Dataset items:
....................

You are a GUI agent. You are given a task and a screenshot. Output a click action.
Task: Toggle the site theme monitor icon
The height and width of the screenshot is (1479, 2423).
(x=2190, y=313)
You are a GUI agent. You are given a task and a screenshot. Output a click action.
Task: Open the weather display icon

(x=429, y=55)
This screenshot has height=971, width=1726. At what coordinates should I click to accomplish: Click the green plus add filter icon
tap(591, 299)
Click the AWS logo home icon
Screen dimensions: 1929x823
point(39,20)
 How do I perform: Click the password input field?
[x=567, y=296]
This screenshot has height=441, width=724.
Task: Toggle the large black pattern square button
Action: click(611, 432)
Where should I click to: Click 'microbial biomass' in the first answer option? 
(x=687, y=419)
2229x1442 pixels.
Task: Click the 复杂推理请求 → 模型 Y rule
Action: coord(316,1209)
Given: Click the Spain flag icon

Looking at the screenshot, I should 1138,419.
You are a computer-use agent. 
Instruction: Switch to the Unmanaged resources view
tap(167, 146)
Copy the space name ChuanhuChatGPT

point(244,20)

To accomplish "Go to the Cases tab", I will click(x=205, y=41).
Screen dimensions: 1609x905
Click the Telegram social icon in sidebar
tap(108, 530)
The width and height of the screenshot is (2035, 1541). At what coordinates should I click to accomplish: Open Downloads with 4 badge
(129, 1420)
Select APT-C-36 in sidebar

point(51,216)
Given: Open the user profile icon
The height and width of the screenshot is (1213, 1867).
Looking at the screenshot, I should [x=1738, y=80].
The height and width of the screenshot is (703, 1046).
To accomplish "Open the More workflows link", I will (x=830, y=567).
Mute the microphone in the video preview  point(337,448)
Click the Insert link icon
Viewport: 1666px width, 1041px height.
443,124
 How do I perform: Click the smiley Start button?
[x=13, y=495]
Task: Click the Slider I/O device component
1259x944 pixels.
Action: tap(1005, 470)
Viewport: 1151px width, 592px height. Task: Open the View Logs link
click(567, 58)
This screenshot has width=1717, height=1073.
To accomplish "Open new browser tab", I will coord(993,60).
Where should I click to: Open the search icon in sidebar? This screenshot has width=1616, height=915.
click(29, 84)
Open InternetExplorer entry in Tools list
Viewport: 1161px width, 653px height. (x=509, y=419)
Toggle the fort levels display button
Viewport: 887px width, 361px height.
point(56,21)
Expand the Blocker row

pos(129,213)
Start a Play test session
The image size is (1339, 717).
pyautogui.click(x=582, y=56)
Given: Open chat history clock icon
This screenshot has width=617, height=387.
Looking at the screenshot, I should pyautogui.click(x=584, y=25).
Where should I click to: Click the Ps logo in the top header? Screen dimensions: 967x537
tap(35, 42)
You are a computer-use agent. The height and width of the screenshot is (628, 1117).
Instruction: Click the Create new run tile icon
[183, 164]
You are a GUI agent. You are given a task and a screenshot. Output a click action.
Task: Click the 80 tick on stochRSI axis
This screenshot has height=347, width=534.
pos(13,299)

....................

# [What you are asked to do]
Locate "Where should I click to: Click the" in the data above. Then repeat, exactly, its line and each line after it through the last, adding nothing.

# [Completed exercise]
Where should I click to: Click the Ps logo in the top header? Screen dimensions: 967x537
tap(35, 42)
You are a computer-use agent. The height and width of the screenshot is (628, 1117).
Instruction: Click the Create new run tile icon
[183, 164]
You are a GUI agent. You are given a task and a screenshot. Output a click action.
Task: Click the 80 tick on stochRSI axis
This screenshot has height=347, width=534.
pos(13,299)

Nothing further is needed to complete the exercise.